Musician Tom Cochrane poses in Toronto on Friday, February 6, 2015. The grounds of an infamous Ontario prison will be transformed into a rock music festival later this year. Darren Calabrese/THE CANADIAN PRESS

Headstones, Tom Cochrane, Tragically Hip members to perform at the Kingston Pen

Kingston Penitentiary closed in 2013 after the federal government deemed it outdated and too expensive

The grounds of an infamous Ontario prison will be transformed into a rock music festival later this year.

Singer Tom Cochrane and members of the Tragically Hip are among those expected to perform at the former Kingston Penitentiary for a charity concert on Sept. 14.

The Headstones, fronted by singer, actor and Kingston native Hugh Dillon, will headline the show called “Rockin’ the Big House” that’s expected to draw 2,500 people.

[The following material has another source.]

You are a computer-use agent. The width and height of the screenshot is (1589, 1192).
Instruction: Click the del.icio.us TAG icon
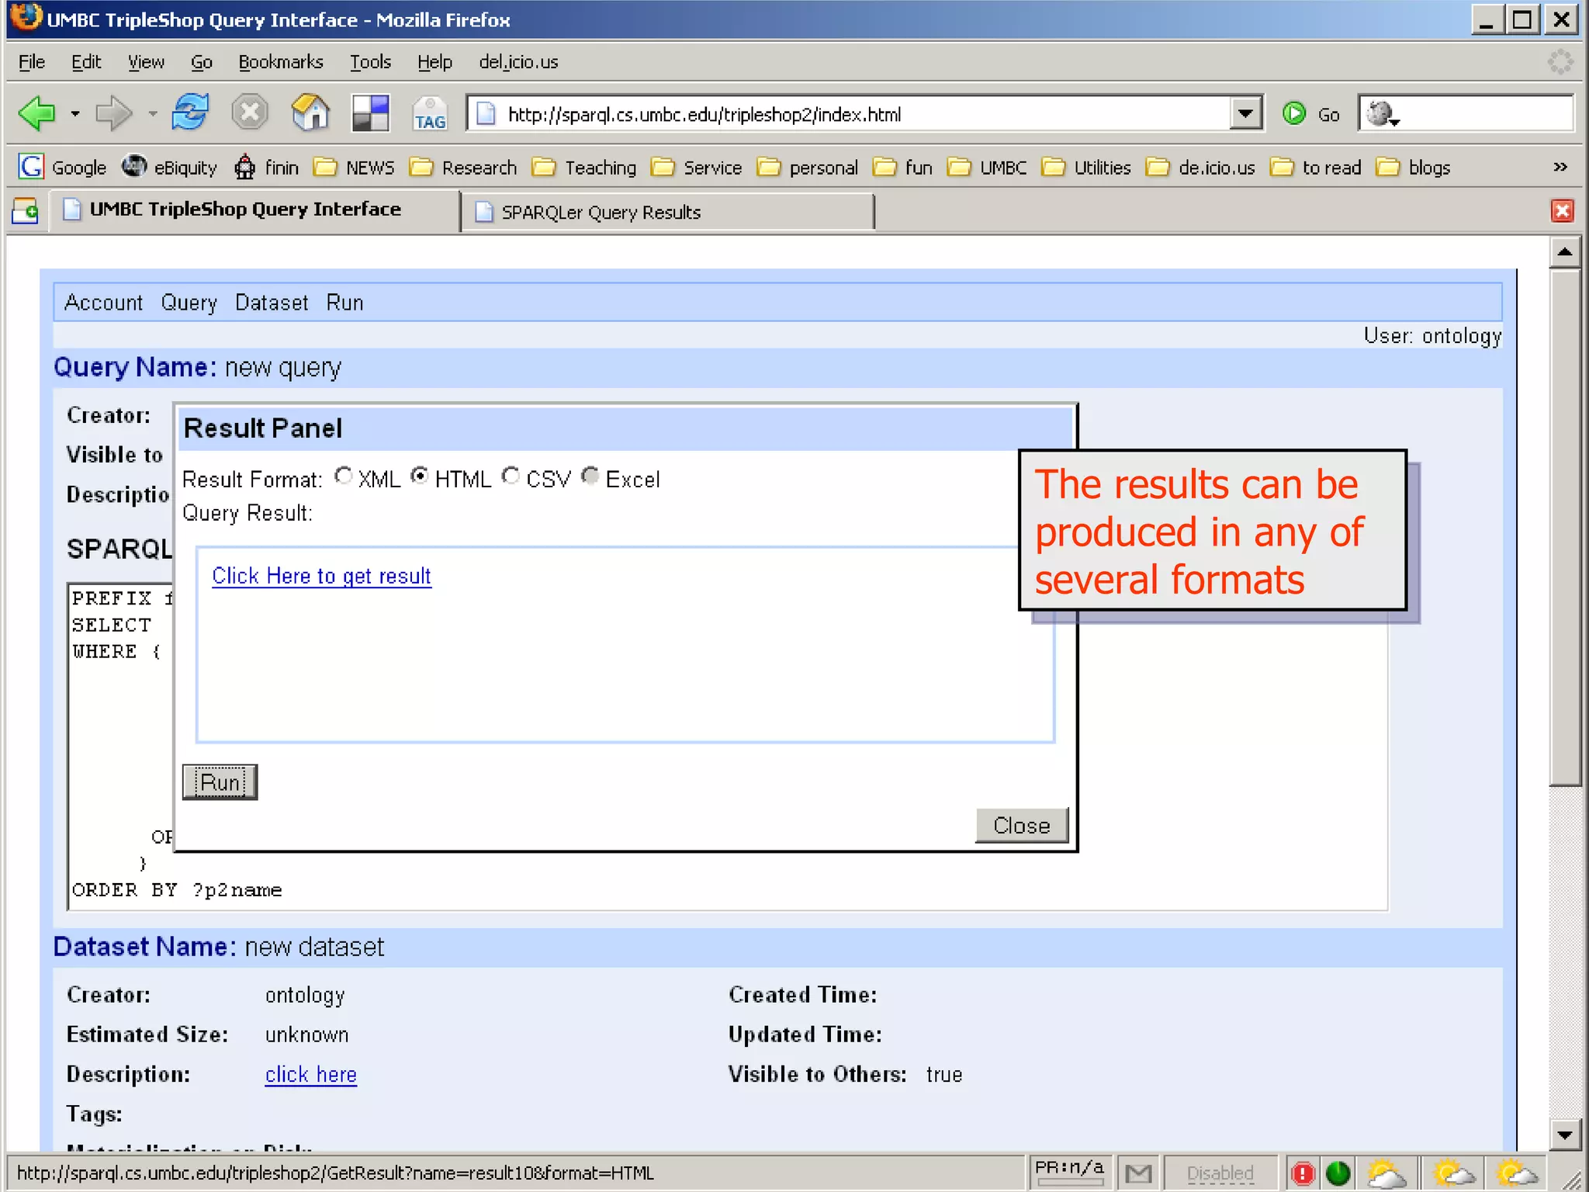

The Trews, Pursuit of Happiness and Kasador are also on the bill, as well as the Hip’s Paul Langlois, Gord Sinclair and Rob Baker, who are special guests.

Tickets are $75 and go on sale through Ticketmaster on Saturday at 10 a.m., with proceeds supporting the United Way of Kingston, Frontenac, Lennox and Addington.

The Kingston Penitentiary was once home to some of Canada’s most dangerous criminals including killers Clifford Olson and Paul Bernardo. It formally closed in 2013 after the federal government deemed it outdated and too expensive to run.

Now, curious visitors can book tours at the site through a program run by the City of Kingston, Correctional Service Canada and the St. Lawrence Parks Commission.

VIDEO: Tragically Hip singer-songwriter Gord Downie dies at 53

Bhavana Varma, president and CEO of the United Way of KFL&A, which is organizing the concert, said the organization used to run those tours and was familiar with the location.

They got the idea for the event when brainstorming a new way to approach their annual fundraiser, she said.

“It just seemed like, what’s unique in Kingston? And certainly the Pen is.”

The bands are performing without a fee and local breweries are donating beer to help raise money, she said.